**Task description**
Which lines belong in the answer? Exactly those from the line containing "Image resolution: width=2400" through the last line of the records below, repeated as written.

Data extracted from a collection:
————

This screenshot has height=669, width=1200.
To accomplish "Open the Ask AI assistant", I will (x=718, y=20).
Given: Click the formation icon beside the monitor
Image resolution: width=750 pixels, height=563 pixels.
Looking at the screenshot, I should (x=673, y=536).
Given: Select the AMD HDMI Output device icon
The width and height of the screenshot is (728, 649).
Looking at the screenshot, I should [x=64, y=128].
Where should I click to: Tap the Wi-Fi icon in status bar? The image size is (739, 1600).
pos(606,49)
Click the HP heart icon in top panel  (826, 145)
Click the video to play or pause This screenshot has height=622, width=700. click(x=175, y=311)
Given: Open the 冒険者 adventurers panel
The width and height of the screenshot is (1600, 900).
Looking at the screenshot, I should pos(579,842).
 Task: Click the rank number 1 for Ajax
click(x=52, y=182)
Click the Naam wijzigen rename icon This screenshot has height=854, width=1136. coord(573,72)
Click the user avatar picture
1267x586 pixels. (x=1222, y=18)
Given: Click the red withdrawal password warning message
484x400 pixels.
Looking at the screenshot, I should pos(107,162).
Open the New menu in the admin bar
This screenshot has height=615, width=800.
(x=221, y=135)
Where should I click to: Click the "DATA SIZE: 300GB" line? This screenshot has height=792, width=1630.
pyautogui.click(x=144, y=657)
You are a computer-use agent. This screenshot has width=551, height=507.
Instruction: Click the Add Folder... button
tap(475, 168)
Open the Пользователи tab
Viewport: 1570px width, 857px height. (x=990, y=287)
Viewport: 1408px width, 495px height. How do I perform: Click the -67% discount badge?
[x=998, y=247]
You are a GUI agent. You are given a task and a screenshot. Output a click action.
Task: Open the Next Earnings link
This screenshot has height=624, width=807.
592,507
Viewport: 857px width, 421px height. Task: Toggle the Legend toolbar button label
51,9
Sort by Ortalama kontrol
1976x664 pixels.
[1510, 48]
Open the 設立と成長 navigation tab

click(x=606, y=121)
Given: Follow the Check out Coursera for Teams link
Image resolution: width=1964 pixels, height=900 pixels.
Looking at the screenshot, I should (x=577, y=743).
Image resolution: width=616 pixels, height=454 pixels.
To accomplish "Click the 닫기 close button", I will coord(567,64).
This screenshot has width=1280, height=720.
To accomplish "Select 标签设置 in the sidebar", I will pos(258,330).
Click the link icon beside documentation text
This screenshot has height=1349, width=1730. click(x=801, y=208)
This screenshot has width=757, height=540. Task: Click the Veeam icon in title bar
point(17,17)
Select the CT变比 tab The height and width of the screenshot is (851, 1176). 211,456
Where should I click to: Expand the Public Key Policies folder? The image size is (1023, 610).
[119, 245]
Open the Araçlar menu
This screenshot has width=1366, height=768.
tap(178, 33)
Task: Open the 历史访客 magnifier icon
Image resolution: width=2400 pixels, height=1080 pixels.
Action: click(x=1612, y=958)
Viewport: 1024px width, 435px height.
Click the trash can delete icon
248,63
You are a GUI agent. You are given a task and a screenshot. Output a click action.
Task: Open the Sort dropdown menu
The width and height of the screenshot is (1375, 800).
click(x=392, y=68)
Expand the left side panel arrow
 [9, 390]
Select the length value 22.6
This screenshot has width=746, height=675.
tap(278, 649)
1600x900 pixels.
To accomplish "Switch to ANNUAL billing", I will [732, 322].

————

**Response box**
Image resolution: width=2400 pixels, height=1080 pixels.
Action: click(x=1612, y=958)
Viewport: 1024px width, 435px height.
Click the trash can delete icon
248,63
You are a GUI agent. You are given a task and a screenshot. Output a click action.
Task: Open the Sort dropdown menu
The width and height of the screenshot is (1375, 800).
click(x=392, y=68)
Expand the left side panel arrow
 [9, 390]
Select the length value 22.6
This screenshot has width=746, height=675.
tap(278, 649)
1600x900 pixels.
To accomplish "Switch to ANNUAL billing", I will [732, 322].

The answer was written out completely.